Arrivare sembrava diventata un’impresa impossibile, ma alla fine riuscii. Ricordo ancora la sensazione sgradevole e inspiegabile che provai. Eppure il luogo era descritto come ameno e pacifico, non mi sarei certo aspettata una simile accoglienza.
Anche in questo caso, mi sentii osservata. Visitai il luogo di preghiera con una sensazione di urgenza nel petto, aumentata da strani ticchettii concitati che udivo nelle vicinanze, anche se non riuscivo a identificarne la fonte. Ogni volta che mi voltavo per capire cosa li provocasse, il ticchettio si interrompeva, per poi incalzare di nuovo e sempre di più. Ancora oggi non so cosa fosse, non dico sia stato qualcosa di soprannaturale, ma di certo so che l’energia del luogo non fosse amichevole. Me ne andai, ma le sensazioni che avevo provato restarono con me ancora per un po’.
Tiriamo le somme
Con queste mie parole ed esperienze non voglio farti credere che io sia superstiziosa o credulona.
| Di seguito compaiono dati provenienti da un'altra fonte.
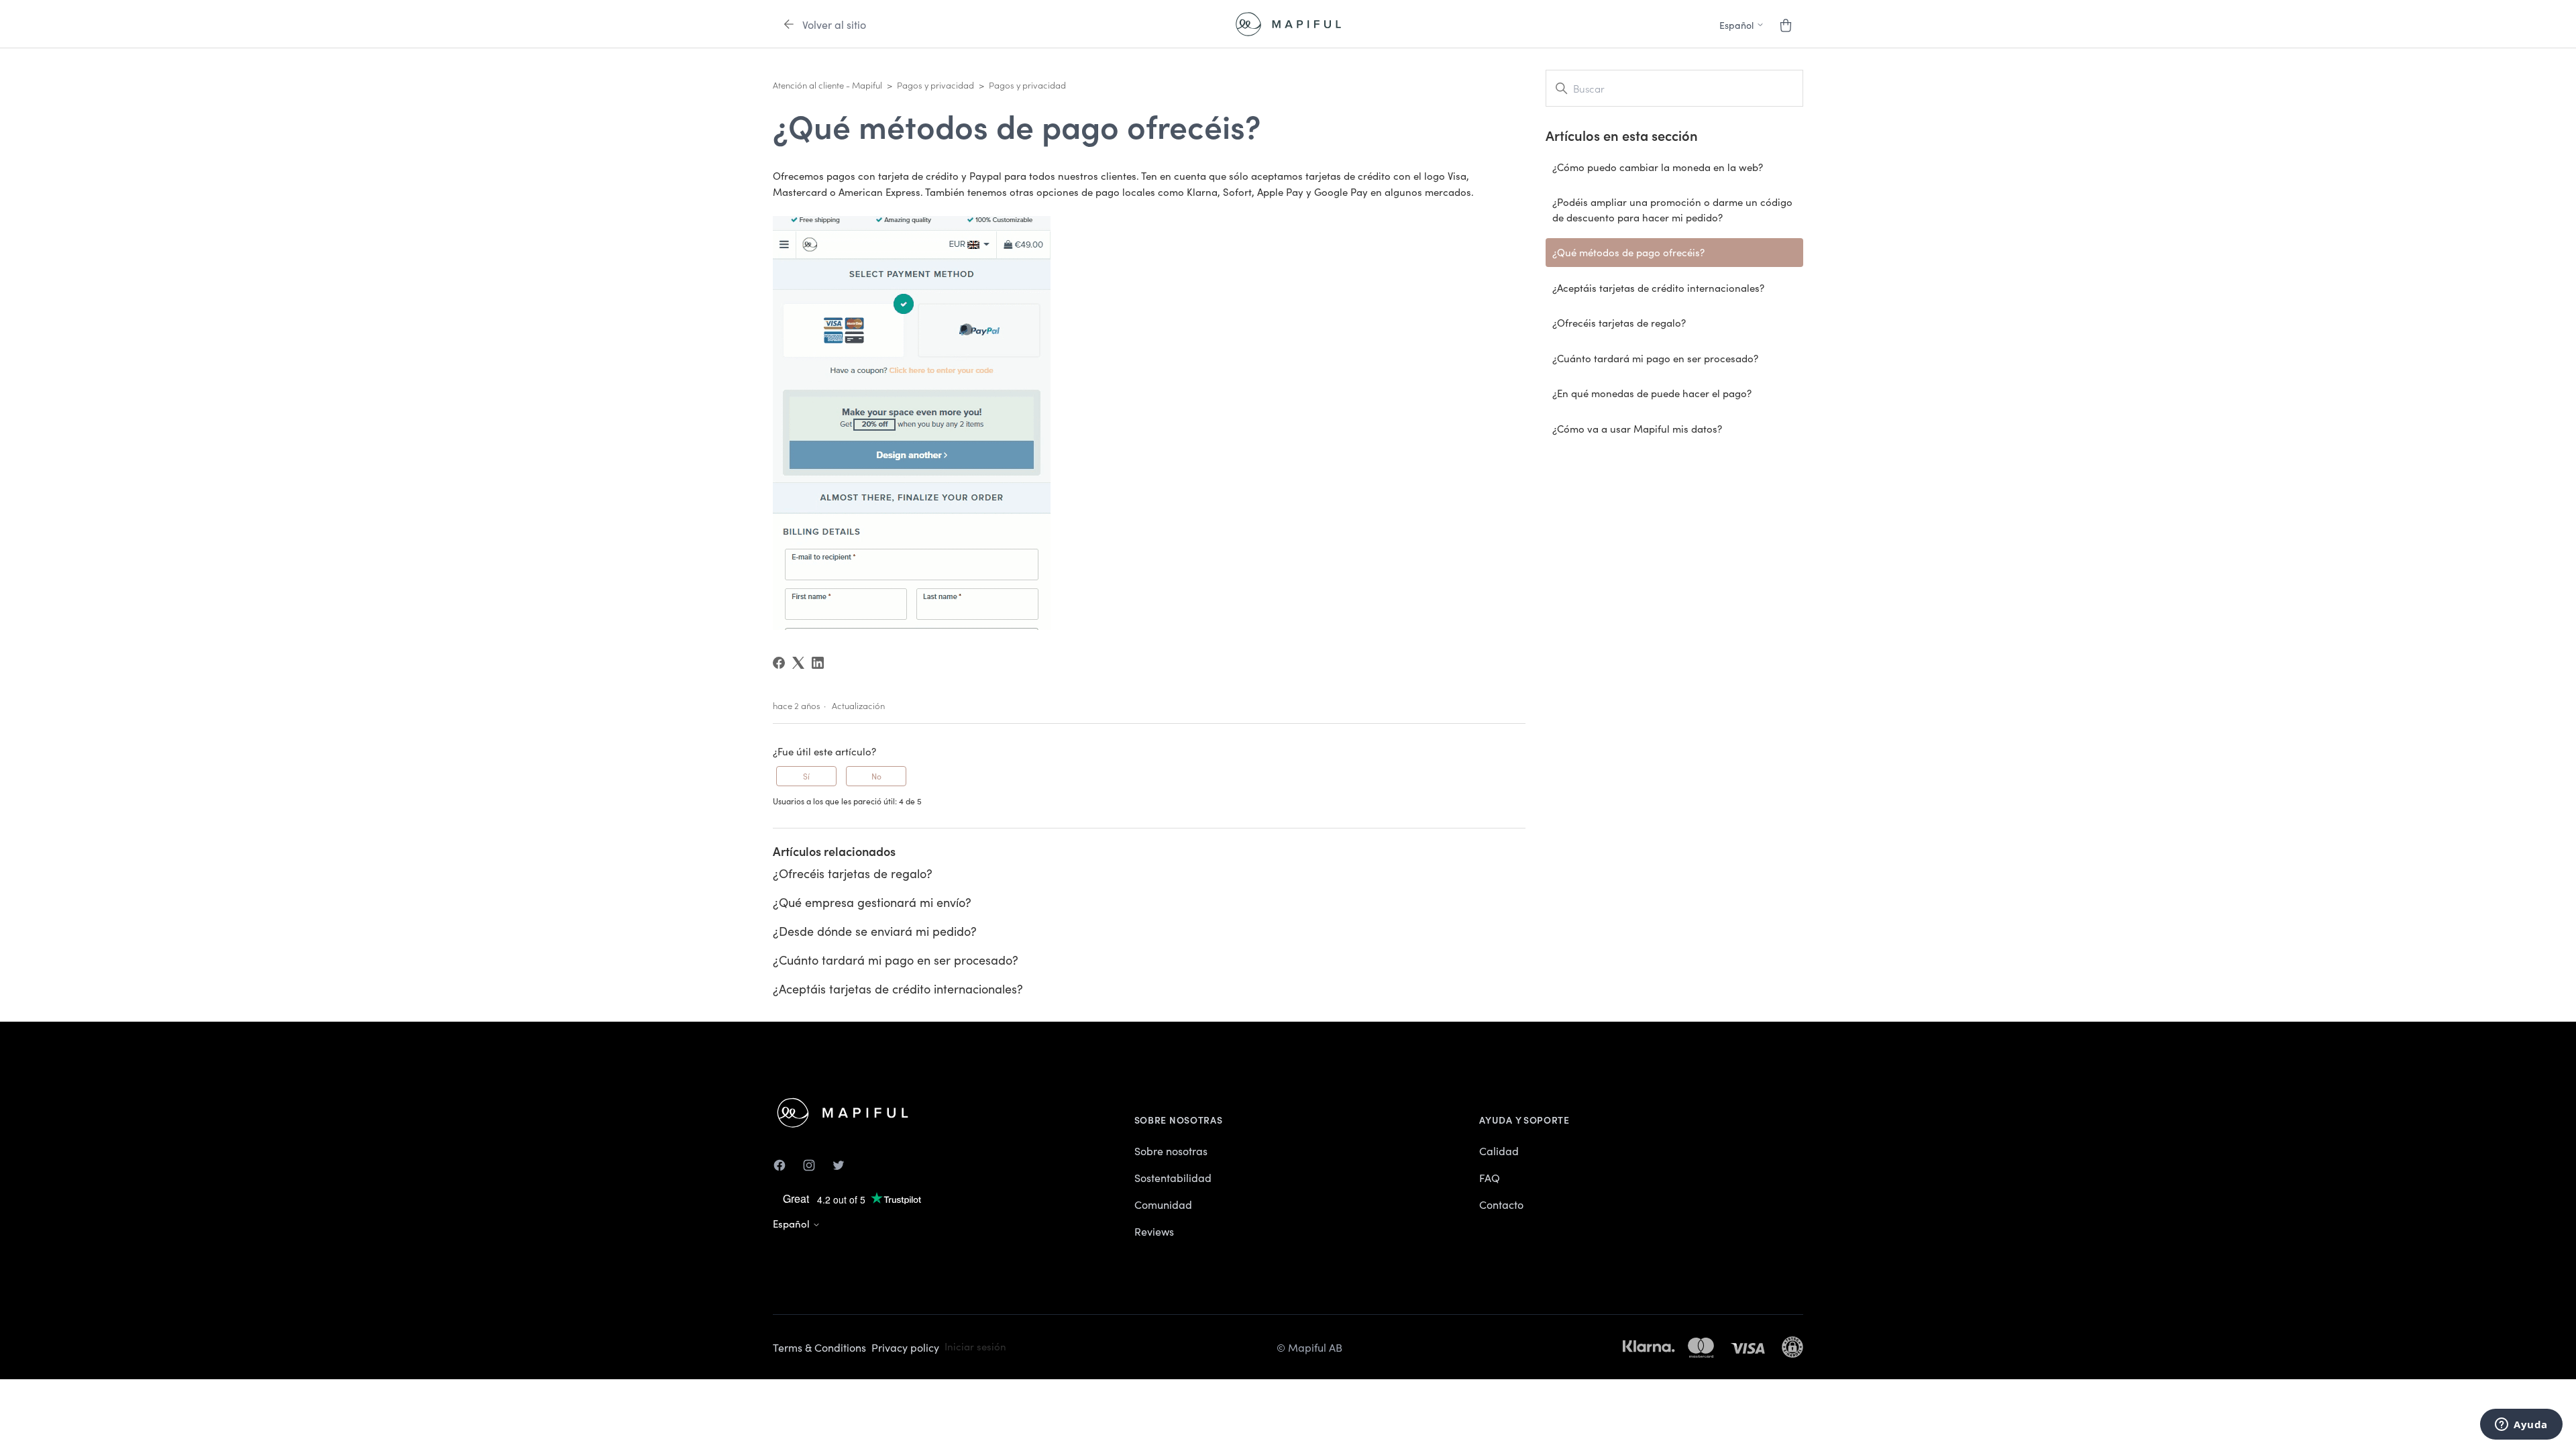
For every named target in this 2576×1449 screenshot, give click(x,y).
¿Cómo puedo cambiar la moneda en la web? (1657, 167)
Ma ho sperimentato sulla mia pelle una cosa che ognuno di noi può aver avvertito almeno una volta nella vita, senza darle alcun peso: l’energia dei luoghi.
E, dunque, tornando all’argomento iniziale di questo mio articolo, mi sono chiesta perché non ascoltiamo quel nostro prezioso sesto senso, quando si accende in noi. Lo minimizziamo, scambiandolo per paranoia, quando in verità gli dovremmo molto, perché ci riconnette alla nostra natura selvatica, quella che abbiamo ereditato dal nostro essere animali. E’ un fiuto infallibile, che non ci abbandona e attende solo di essere risvegliato, nutrito e assecondato.
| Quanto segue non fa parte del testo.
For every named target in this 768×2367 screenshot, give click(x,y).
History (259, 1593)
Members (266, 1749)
Oltre all’intuito, però, ci sono altri modi per capire in anticipo se un bosco o un luogo naturale non desiderino la nostra presenza. Nel caso delle esperienze personali che vi ho riportato, l’intrico impenetrabile di rami, le frane, gli alberi crollati, i detriti e il tempo atmosferico sono stati dei chiari sintomi di un luogo che non voleva contaminazioni.
Osservare le forme di ciò che ci circonda, quando siamo in natura, è utile a riconoscere e rispettare le energie che la abitano. Alberi che creano fitte giungle, per esempio, non possono essere un chiaro sintomo di apertura… Piante ritorte su loro stesse o persino dall’aspetto sgradevole possono fungere da veri guardiani del bosco e paiono volerci allontanare da un angolo che non ha bisogno della nostra energia, non la vuole, la respinge. Una volta, in una delle tante passeggiate, mi sono imbattuta in un tratto di foresta in cui gli alberi erano bassi e con i rami sviluppati in orizzontale in modo esagerato. Erano spogli, pur essendo luglio, e parevano guerrieri che impugnavano delle lance, tenendole dritte davanti a loro in posizione di attacco. Cosa trasmetteva quel tratto di foresta? Il desiderio di non essere disturbato, e io lo rispettai.
Non è fantasia né fervida immaginazione, la mia, ma allenamento all’osservazione di un ambiente in cui so di essere visitatrice, non padrona di casa.
Per questo motivo, quando mi accingo a entrare in un luogo naturale, sia esso un bosco, un prato o un sentiero di montagna, mi presento alle energie che lo abitano, “busso” all’uscio della loro casa, chiedo il permesso di camminare sulle radici degli alberi… E, forse, è anche per questo che dalla natura ricevo molto, quando la attraverso. Un po’ come quando, giunta in visita a casa di volti familiari, mi vengono offerti té, pasticcini e un mare di sorrisi.